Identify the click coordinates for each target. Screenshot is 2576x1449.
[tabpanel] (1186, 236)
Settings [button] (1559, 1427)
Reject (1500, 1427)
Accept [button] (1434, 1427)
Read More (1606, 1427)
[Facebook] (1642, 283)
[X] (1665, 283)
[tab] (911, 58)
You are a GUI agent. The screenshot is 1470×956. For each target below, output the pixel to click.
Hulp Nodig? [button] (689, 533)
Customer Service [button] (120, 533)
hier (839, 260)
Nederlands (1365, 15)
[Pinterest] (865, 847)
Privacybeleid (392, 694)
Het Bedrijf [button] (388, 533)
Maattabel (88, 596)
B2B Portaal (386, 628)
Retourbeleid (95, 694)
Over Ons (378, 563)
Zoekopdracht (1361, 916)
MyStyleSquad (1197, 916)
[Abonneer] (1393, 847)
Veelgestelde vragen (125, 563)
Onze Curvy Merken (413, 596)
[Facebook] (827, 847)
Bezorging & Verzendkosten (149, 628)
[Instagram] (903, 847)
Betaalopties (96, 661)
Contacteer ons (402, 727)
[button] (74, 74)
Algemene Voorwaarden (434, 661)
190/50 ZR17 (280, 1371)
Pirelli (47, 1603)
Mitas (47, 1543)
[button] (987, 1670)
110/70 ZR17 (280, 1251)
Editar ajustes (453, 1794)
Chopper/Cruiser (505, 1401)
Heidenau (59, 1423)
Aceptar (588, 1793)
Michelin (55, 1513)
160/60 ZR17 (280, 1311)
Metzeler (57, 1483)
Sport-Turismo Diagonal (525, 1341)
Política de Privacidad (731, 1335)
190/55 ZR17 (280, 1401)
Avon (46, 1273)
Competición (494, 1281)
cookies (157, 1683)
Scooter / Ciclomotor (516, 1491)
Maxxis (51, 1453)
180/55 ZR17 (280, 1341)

** WORK REQUIRED **
Retype each entry exactly.

** YOUR RESPONSE **
Identify the click coordinates for each target. Screenshot is 2576x1449.
[tabpanel] (1186, 236)
Settings [button] (1559, 1427)
Reject (1500, 1427)
Accept [button] (1434, 1427)
Read More (1606, 1427)
[Facebook] (1642, 283)
[X] (1665, 283)
[tab] (911, 58)
You are a GUI agent. The screenshot is 1470×956. For each target below, output the pixel to click.
Hulp Nodig? [button] (689, 533)
Customer Service [button] (120, 533)
hier (839, 260)
Nederlands (1365, 15)
[Pinterest] (865, 847)
Privacybeleid (392, 694)
Het Bedrijf [button] (388, 533)
Maattabel (88, 596)
B2B Portaal (386, 628)
Retourbeleid (95, 694)
Over Ons (378, 563)
Zoekopdracht (1361, 916)
MyStyleSquad (1197, 916)
[Abonneer] (1393, 847)
Veelgestelde vragen (125, 563)
Onze Curvy Merken (413, 596)
[Facebook] (827, 847)
Bezorging & Verzendkosten (149, 628)
[Instagram] (903, 847)
Betaalopties (96, 661)
Contacteer ons (402, 727)
[button] (74, 74)
Algemene Voorwaarden (434, 661)
190/50 ZR17 (280, 1371)
Pirelli (47, 1603)
Mitas (47, 1543)
[button] (987, 1670)
110/70 ZR17 (280, 1251)
Editar ajustes (453, 1794)
Chopper/Cruiser (505, 1401)
Heidenau (59, 1423)
Aceptar (588, 1793)
Michelin (55, 1513)
160/60 ZR17 (280, 1311)
Metzeler (57, 1483)
Sport-Turismo Diagonal (525, 1341)
Política de Privacidad (731, 1335)
190/55 ZR17 (280, 1401)
Avon (46, 1273)
Competición (494, 1281)
cookies (157, 1683)
Scooter / Ciclomotor (516, 1491)
Maxxis (51, 1453)
180/55 ZR17 (280, 1341)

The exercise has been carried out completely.